My concern at the time centered on what might happen to me. I was sent to Physical Therapy to pump me up with what I needed in the way of strength so that I might withstand what might actually happen when the surgeon cut into me with her scalpel. Words like “Radiation” and “Chemotherapy” were paraded around me with possible timelines that would mean a year taken away from whatever I thought I might be doing in that time.

News of how well the surgery on my rectum went – despite part of it being conducted by a robotic surgeon nicknamed “Karen” by the surgical staff – came from Dr. Palanisamy, an Asian woman who was quite thorough with her evaluation of me. I appreciate her being forthright about what was or would be happening to me. I also very much appreciate her cheery disposition.

It was after the surgery that I started to note the number of people I knew who had been affected by cancer. My parents and both of my aunts had it. Several classmates had lost the battle or were still battling the disease. My stepdaughter’s ex underwent treatment. The same stepdaughter’s new fiancé was diagnosed and was gone within a month.

I came to understand and appreciate that the battle I fought in the summer of 2021 was short, sweet, and successful. As a precaution, Dr. Palanisamy insisted that I have regular check-ups with her and/or her Nurse Practitioner over the next five years. For the first year and a half, those check-ups were quarterly. In October 2022, the check-ups were moved to every six months. Dr. Novosad, the surgeon who worked with “Karen” did regular exams as well, involving KY Jelly and a rubber glove.[1]
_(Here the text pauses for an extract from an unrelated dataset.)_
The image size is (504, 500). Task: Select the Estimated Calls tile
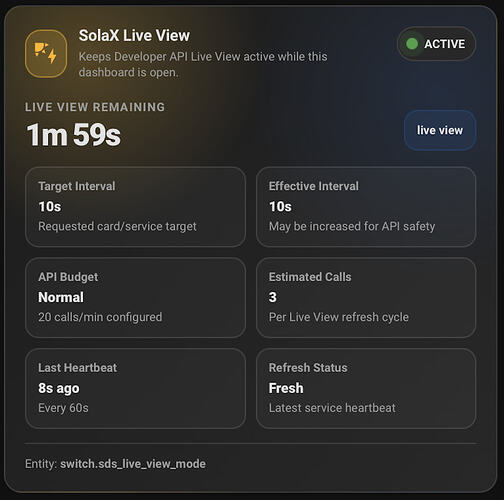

All in all, my little bout with “The Big C” was short, sweet, and without incident.

That is, until July 2023.

From July 5 through July 19 I had a series of “Labs”, CAT scans, and MRIs followed by consultations with Dr. Sarver (my Primary Care Physician) and Dr. Palanisamy. By this time, I had been spared the regular exam from Dr. Novosad, although she had ordered the MRI just to keep track of her work.

I met with Dr. Sarver on the 12th, followed by the CAT scan for Dr. Palanisamy later the same day. The MRI came about the next day.

Dr. Sarver was impressed with my attitude and my bloodwork. He sent me on my merry way.

Since Dr. Novosad said nothing after the MRI, I presumed that everything was peachy-keen with her, too.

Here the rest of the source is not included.